Pero, regresando al tema, el caso es que en aquella singular e inolvidable reunión en la que participaron varias personas inteligentes y agudas, el criterio que más debates levantó fue el de un contertulio que cerró el círculo asegurando: “Cualquiera que resulte democráticamente electo y propicie las libertades cívicas con el ejercicio de todos los derechos humanos me sirve como presidente, puesto que así existirán las garantías de poder criticarlo, de manifestarnos contra su gestión, de exigirle, de obligarlo a escuchar demandas y en un período razonable de unos pocos años podrá ser removido del cargo en nuevas elecciones si no cumple con las expectativas de los electores”.
Confieso que en aquel entonces no comulgué al ciento por ciento con su propuesta, aunque entendí que algo de razón llevaba. Quizás me inspiraba desconfianza imaginar lo que sería el desempeño de ciertos personajes turbios ungidos de poder legítimo al frente de los destinos de la nación en medio del torbellino de una transición que sin dudas será difícil. Todavía esa perspectiva me aterra.

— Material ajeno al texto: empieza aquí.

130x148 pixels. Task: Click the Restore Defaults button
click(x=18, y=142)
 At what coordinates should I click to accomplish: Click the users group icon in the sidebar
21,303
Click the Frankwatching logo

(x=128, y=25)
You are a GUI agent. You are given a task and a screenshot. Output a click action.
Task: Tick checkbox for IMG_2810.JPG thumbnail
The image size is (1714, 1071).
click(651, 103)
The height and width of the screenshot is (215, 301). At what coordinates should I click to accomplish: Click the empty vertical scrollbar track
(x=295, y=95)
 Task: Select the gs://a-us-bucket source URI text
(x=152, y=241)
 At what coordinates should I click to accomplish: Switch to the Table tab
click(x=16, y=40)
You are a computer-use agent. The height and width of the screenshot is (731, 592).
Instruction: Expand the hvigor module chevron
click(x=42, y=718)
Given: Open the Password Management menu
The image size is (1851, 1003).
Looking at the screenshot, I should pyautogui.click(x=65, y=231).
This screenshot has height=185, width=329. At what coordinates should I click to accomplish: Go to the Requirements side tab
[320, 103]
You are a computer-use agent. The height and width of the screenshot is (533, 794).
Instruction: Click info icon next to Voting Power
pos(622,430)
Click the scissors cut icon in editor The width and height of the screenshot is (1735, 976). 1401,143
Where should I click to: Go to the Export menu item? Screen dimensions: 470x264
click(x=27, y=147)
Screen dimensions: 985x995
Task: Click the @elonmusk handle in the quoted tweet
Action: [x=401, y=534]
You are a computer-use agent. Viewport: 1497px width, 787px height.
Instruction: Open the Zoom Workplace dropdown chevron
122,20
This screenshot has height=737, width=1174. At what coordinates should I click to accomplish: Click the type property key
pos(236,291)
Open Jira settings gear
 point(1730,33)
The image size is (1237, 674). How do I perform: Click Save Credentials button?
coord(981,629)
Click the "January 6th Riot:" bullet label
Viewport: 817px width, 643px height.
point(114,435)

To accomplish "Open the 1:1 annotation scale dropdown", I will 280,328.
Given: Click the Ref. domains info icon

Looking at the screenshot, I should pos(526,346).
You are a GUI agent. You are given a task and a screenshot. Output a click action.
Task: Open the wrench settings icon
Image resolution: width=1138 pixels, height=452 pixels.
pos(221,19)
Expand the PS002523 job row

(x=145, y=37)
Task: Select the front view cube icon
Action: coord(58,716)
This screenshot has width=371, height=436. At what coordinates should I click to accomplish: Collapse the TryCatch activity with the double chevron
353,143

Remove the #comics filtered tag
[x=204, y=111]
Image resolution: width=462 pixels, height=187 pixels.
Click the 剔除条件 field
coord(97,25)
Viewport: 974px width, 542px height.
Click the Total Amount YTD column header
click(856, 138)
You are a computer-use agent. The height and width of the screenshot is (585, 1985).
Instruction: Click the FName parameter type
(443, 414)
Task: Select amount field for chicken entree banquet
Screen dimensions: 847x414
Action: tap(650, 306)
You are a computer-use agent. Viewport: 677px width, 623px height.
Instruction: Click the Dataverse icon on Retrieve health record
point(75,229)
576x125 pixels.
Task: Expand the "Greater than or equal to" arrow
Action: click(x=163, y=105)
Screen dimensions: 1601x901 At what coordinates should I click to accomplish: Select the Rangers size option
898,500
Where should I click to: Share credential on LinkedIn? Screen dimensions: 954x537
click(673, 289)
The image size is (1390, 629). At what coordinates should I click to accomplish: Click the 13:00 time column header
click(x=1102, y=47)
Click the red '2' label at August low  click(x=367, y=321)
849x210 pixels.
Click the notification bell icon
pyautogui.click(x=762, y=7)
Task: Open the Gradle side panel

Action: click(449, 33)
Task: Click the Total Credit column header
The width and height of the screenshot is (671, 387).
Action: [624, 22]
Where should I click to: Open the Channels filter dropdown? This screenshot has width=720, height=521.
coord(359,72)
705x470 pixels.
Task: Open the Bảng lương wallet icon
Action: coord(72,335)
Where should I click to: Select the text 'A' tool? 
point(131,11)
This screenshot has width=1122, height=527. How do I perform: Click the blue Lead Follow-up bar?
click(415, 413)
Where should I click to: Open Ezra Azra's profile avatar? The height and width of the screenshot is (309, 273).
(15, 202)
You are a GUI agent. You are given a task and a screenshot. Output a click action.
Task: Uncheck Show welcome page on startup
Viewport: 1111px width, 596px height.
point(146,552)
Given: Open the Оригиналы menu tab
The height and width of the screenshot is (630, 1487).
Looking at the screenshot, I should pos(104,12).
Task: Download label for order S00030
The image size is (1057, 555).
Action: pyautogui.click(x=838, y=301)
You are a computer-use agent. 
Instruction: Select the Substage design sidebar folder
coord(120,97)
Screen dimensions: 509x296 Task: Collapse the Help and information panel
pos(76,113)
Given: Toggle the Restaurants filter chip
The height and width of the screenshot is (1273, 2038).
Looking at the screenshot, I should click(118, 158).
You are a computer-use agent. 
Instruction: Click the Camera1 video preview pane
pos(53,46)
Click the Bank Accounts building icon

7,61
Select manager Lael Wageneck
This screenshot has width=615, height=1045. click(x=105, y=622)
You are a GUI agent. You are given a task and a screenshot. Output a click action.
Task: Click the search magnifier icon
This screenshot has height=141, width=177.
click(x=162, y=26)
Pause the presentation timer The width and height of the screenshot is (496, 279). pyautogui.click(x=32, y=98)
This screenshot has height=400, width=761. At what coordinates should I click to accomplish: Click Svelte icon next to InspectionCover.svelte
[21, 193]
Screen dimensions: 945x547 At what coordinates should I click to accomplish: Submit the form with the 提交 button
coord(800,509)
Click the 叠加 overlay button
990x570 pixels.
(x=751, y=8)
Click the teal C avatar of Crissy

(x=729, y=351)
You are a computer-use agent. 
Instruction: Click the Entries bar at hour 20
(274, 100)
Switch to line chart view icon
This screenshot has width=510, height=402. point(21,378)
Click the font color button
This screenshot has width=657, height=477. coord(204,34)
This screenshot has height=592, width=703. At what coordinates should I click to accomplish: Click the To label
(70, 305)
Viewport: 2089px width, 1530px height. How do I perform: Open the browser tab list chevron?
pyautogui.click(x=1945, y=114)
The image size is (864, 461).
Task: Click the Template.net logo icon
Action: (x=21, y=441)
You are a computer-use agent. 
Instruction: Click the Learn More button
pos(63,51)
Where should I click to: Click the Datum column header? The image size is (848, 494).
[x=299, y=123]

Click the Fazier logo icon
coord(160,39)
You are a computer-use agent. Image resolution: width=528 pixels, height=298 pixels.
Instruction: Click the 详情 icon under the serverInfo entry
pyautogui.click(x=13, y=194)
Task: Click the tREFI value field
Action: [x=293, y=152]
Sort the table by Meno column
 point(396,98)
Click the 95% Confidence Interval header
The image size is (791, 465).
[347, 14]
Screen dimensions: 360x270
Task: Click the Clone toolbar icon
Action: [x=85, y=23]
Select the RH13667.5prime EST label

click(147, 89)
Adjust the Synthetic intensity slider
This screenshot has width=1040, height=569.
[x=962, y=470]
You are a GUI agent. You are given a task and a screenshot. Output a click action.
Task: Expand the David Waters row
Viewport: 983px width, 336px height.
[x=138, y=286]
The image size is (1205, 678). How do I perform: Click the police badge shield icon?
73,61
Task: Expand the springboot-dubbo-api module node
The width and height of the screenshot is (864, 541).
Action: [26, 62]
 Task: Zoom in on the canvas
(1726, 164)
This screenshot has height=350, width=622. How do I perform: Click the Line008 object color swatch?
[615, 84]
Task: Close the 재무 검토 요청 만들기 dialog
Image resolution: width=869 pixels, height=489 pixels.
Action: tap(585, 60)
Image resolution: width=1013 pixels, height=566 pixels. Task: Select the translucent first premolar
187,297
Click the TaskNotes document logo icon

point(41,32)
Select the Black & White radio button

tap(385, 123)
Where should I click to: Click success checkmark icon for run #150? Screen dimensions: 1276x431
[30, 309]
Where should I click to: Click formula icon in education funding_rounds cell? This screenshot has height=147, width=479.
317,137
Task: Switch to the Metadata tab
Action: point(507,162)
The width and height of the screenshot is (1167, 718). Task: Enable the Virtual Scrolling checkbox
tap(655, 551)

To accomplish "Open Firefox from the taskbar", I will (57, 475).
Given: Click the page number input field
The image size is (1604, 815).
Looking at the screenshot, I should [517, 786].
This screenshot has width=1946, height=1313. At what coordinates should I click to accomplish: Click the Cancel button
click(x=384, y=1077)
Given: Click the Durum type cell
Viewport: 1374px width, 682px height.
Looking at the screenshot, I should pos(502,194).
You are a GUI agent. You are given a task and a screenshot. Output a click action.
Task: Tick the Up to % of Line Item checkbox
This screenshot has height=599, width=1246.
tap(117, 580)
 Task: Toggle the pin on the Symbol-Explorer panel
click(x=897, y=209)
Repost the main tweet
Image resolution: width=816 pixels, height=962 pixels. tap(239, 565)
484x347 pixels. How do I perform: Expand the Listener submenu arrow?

Sin embargo, el artículo de Yáñez me ha hecho reflexionar nuevamente sobre la realidad cubana y regresar a aquella memorable tertulia en que, como tantas otras veces, un grupo de amigos discutíamos sobre los hipotéticos futuros de una Cuba democrática. Tenía razón aquel amigo, y también la tiene Yáñez: el castrismo lo ha hecho tan concienzudamente mal que ya nadie podría hacerlo peor. Ni siquiera lo peor entre los peores reyezuelos ocultos que tenemos en todos los sectores de la sociedad cubana. Pero elegir “lo malo” para no tener lo peor tampoco me resulta una buena razón política.
Definitivamente, ante una elección democrática yo no votaría por cualquiera. No obstante, ante la tozudez de los eternos mozalbetes octogenarios del Moncada aferrados al poder, no puedo menos que reconocer que cualquier otra opción sería preferible, al menos para la mayoría. Hasta tal punto la dictadura se ha convertido en referente de lo que no debe ser un gobierno que ha sellado de forma maligna buena parte del destino de los cubanos, aun cuando ya se haya ido. Y así, paradójicamente, todavía podría jugar algún papel político, en caso de convertirse en la responsable indirecta de una elección desacertada en el futuro de transición que nos espera.